Coppola and her cinematographers Harris Savides and Christopher Blauvelt (who took over after Savides passed away) take a dynamic, but composed approach to shooting these antics. I particularly loved a static wide shot of a glassed-in home at night, rooms lighting up with the intruders scrambling in. There's little Ocean’s Eleven pleasing fizzle or Bonnie and Clyde tonal whiplash here. Their capers are coldly presented. What at first seems a surprising crime is drained of its surprise through repetition of the act - the home invasions are frequent and similar - and a camera that observes rather than sensationalizes. It’s all shiny surface, shallow, brightly lit by day, by night, vivid montage, the big houses cool oasis in humid darkness. The perspective from which Coppola views the events is easy and restrained, comfortable watching and cataloguing the goings-on. She’s objective, but hardly disinterested. The deceptive emptiness of the filmmaking sometimes makes this a hard film to enjoy, but a rich film to reflect upon.
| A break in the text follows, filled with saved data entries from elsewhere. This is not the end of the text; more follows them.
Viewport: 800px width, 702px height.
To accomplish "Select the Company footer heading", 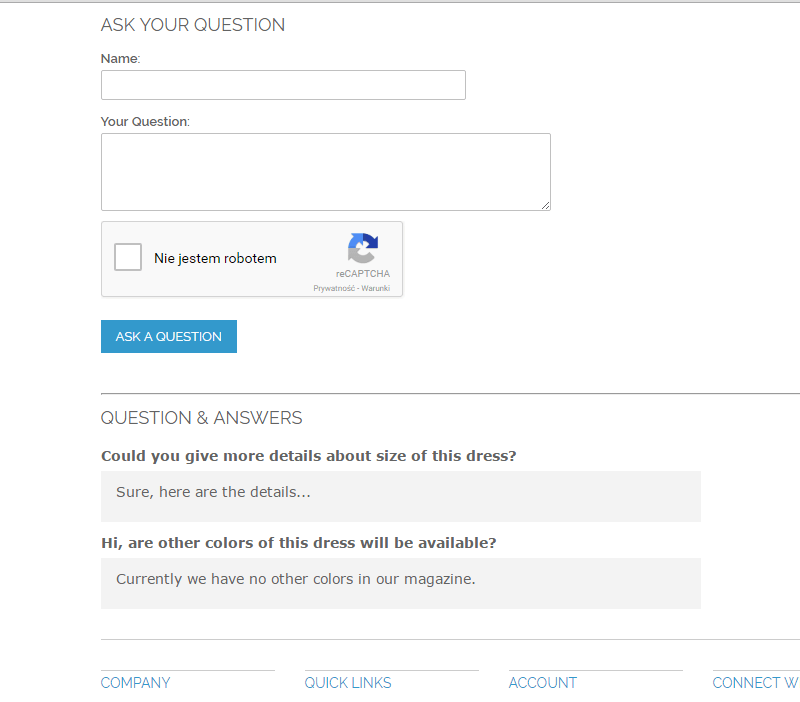I will pos(136,683).
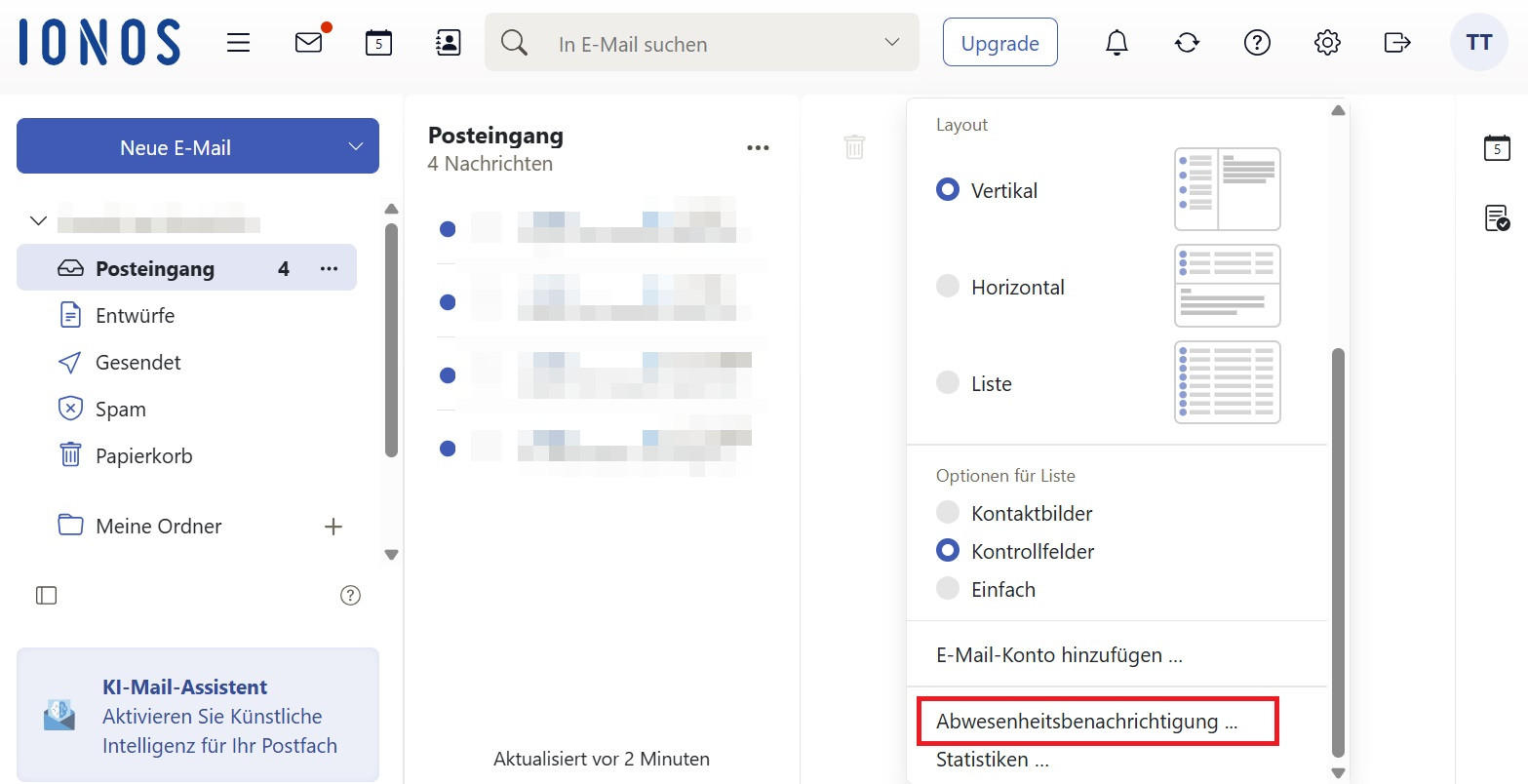Open the settings gear icon
Screen dimensions: 1528x784
[x=1327, y=43]
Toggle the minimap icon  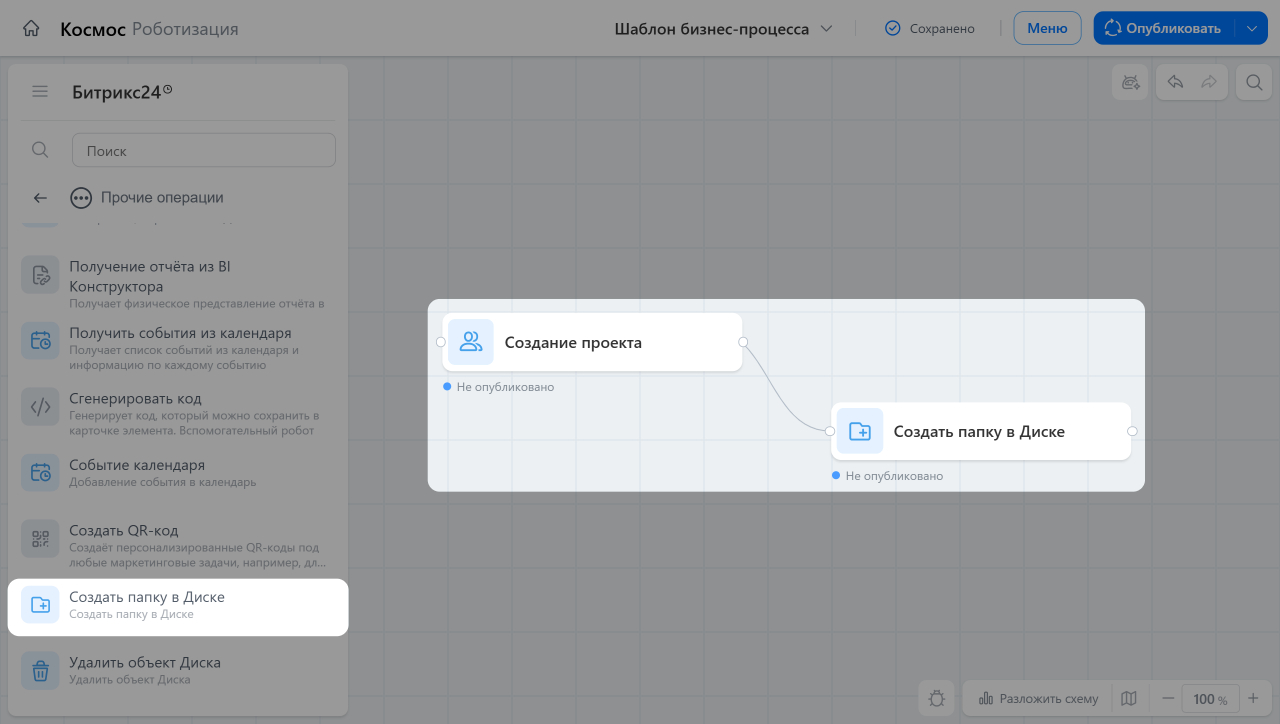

The camera lingers on logos and representations of behavior. On laptop screens, gossip sites and Facebook converge. The Bling Ring is performing for each other on much the same playing field as celebrities in the public of the Internet. Their posts and their actions are both empty gestures representing tedious lives barely covered by the impression of activity. Even their break-ins lose the transgressive edge. They’re just as bored and purposeless anywhere; burglarizing and partying is all the same to them, shiny surfaces with which they can hide their emptiness. For the most part, the celebrities they rob exhibit similar shallowness, celebrity and lifestyles built solely around conspicuous consumption and living out tabloid fantasy, where what got you famous or infamous isn’t as important as the trappings of fame itself. (Though poor Bloom, Bilson and Fox, working actors, get roped into the mess as well, throwing off the pattern.)
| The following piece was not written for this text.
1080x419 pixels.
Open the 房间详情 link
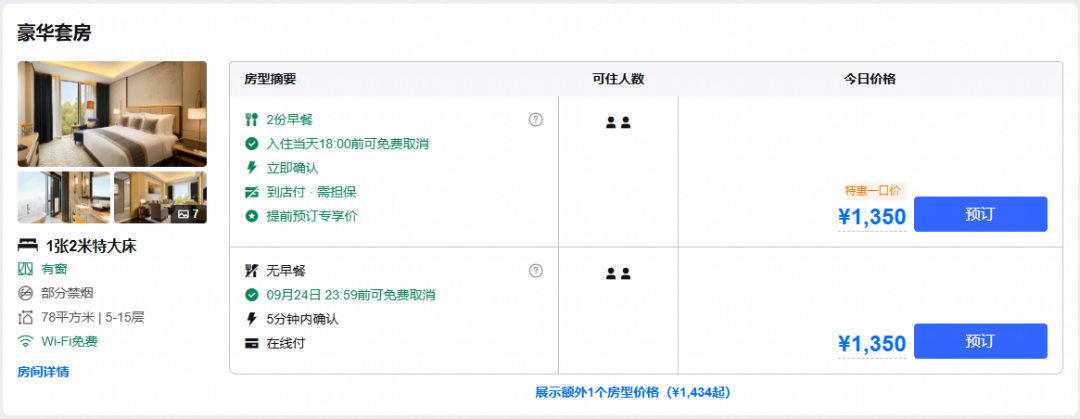[43, 372]
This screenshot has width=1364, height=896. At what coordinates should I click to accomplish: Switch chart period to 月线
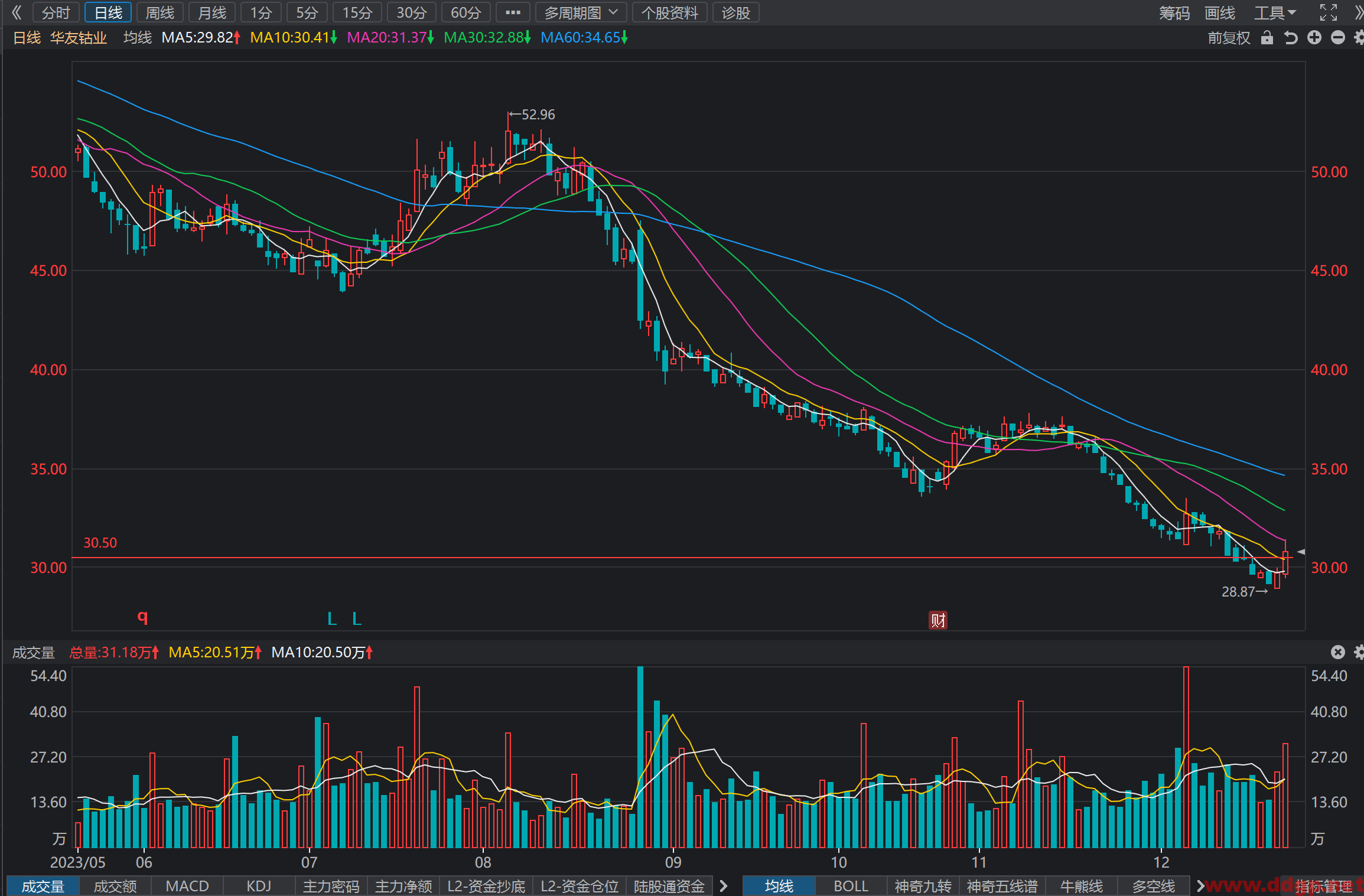[x=212, y=12]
The Bling Ring itself is made up of characters who seem like real kids, with some of the dialogue sounding so true in a you-couldn’t-write-something-so-perfectly-oblivious way that it could be plucked right from depositions and the reality show that a few of them would in real life end up on. The acting is loose and natural. Especially good are Taissa Farmiga, who played the troubled teen in the first season of American Horror Story and Emma Watson, Harry Potter’s Hermione. Used to playing smart young women, they prove themselves more than ever to be smart performers as well. Playing these rich California girls, they let their eyes go blank and accents drawl into Valley Girl stylings. They, as well as the other girls (Claire Julien and George Rock, in their debuts), blend together in the crowd scenes, all of them aspiring to stand out by fitting in. (That old chestnut.) The group is full of performances impressively inhabited. All the kids have a kind a vacant babbling, but it’s not limited to them. A mother played by Leslie Mann, the only one we more than glimpse here, has a pop pseudo-philosophy Secret-inspired homeschooling curriculum built around dream boards, wishful thinking and Adderall.
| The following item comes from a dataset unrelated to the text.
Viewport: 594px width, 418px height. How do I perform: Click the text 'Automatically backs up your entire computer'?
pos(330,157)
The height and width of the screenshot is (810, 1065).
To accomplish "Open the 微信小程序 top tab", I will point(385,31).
Coppola's film is an empathetic critique, even when the walls of justice, as represented by cops, lawyers, and judges, close in on the group. What felt consequence free for so long is suddenly not. The character played by Watson gets the last word, her character shamelessly promoting herself right up to the credits, claiming the crimes were a great “learning lesson,” and trying to put in a plug for her website. It had me thinking of Repo Man’s famous death scene of a white suburban punk in which the teen says "I know a life of crime has led me to this sorry fate, and yet, I blame society. Society made me what I am." The Bling Ring doesn't allow its characters this satirical insight. Society made them what they are and they'd greedily lap up the attention as long as society would mention them in the same breath as the people from whom they stole. They’re kids for whom being famous is to have your face on TMZ and so infamy gets you just as far.